GIVEN TEXT:
■ ■ ■ ■ ■

I could not see that I had flowered into someone physically radiant. I did not honor myself, and so I continued to stay or return to a relationship where I was not treated well. I wanted to change. I began to read, meditate, and spend countless hours on the yoga mat.
And yet, I was still stalking my ex-boyfriend’s Facebook feed. I took a mean and spiteful pleasure in the fact that his current girlfriend had physical imperfections. I could not possibly be ‘The ugliest girlfriend he ever had.’ if he was dating her?!? Right? These were my damaging and hurtful thoughts. I was trapped underneath them. The problem was not my physical appearance. That problem I had was spiritual.
My breakthrough came when I learned about the Ho’oponopono. The Ho’oponopono is an ancient Hawaiian art of problem solving. It requires us to take ownership of everything we think, feel, say, and do. It gently guides us into understanding that our troubles are not a result of anything outside of ourselves. The solution for problems of ego, and most problems are caused by fear and ego, is to simply radiate love for ourselves and for others. It is especially important to work on having love and compassion for people who have wounded us deeply. The Ho’oponopono is a mantra of self-love that a person chants, asking for forgiveness.
When I first learned of this chant, I was skeptical. Why would I want to think about my ex-boyfriend and chant the words, ‘Please forgive me. I’m so sorry. I thank you, and I love you?’ He had used and abused me? Hadn’t he? He should say sorry to me!!! I thought all these things angrily. These angry thoughts are all examples of ‘Maya.’
I wanted to stay safe in my victim-hood and my anger, even though it was consuming me from the inside out. Begrudgingly, I began using the mantra. What I learned is that the act of mediating and chanting love for our greatest enemy can actually work to soften our own hearts towards them. More importantly, it helps us to forgive ourselves.

■ ■ ■ ■ ■

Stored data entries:
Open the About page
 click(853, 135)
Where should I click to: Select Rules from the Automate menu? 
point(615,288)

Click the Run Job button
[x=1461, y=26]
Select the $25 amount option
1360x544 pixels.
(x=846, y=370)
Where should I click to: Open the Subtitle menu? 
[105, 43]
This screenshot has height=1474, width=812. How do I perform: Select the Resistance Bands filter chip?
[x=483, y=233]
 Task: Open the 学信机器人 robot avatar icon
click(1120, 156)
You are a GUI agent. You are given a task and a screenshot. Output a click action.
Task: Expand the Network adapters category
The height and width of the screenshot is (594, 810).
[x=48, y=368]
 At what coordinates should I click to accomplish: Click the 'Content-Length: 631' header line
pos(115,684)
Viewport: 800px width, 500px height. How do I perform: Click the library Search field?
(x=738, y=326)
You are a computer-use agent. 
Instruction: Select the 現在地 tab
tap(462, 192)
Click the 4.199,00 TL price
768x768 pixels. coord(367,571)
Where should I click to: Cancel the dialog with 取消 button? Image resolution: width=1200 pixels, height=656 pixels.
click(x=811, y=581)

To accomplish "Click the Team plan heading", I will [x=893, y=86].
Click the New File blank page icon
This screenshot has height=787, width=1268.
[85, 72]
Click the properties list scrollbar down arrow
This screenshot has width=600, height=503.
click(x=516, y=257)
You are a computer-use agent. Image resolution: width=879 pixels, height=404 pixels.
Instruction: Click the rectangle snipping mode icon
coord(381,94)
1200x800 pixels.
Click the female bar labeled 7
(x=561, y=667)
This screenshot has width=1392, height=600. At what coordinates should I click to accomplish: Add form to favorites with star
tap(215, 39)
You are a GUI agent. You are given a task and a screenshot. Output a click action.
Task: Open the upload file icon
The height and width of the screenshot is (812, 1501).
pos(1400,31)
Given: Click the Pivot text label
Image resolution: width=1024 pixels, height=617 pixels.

■ ■ ■ ■ ■

TASKS TO CARRY OUT:
1. In the text about the Ho'oponopono, rewrite the paragraph beginning "My breakthrough came when I learned about the Ho'oponopono" as a short list that keeps its main facts.
2. According to the text about the Ho'oponopono, why did the writer keep staying in or returning to a relationship where the writer was not treated well? Answer in one to three sentences.
3. Pick up the text about the Ho'oponopono after its final sentence and continue it.

RESULTS IN ORDER:
1.
- The Ho'oponopono is an ancient Hawaiian art of problem solving.
- It requires taking ownership of everything we think, feel, say, and do.
- It teaches that our troubles do not come from anything outside ourselves.
- Most problems are caused by fear and ego, and the solution is to radiate love for ourselves and others.
- It is especially important to have love and compassion for those who have wounded us deeply.
- It is a mantra of self-love, chanted while asking for forgiveness.

2. The writer did not honor themselves. Because of that, they kept staying in or going back to a relationship where they were not treated well.

3.
I was not proud of my anxiety, sadness, and rage towards my ex. The damage those emotions were causing me had me stuck in perpetual despair. By chanting the Ho’oponopono, and by wishing him and his new girlfriend true and lasting love, I found that I was able to release the bind he had over my mind and heart.
Little by little, I began to build my own Sadhana that was vibrant and fulfilling. I would come to the yoga mat, or to study, with the intention of forgiving myself and forgiving him. I would set the daily intention of seeking love for myself and for all beings in the world. I created vision boards, and repeated daily affirmations. I delighted in moving my body in the yoga room and on my surfboard.
As I did this, the anger and the anxiety were replaced with a sense of calm. I started smiling more. I laughed with strangers in stores and on street corners. I became more giving and patient with friends and family. But, the most profound change happened when I looked in the mirror and saw beauty staring back at me.
With a stronger sense of my own worth, I began to take actions in my personal life that I was too fearful of when I had been driven by a wounded ego. I recently applied and was accepted into a yoga teacher-training program. I will be living in Costa Rica this summer to continue my Sadhana. I will have the added bonus of surfing in paradise. I have no idea what lies ahead for my heart in the areas of love and partnership. I know that I have closed the chapter of rage and hate. I can forgive my past transgressions.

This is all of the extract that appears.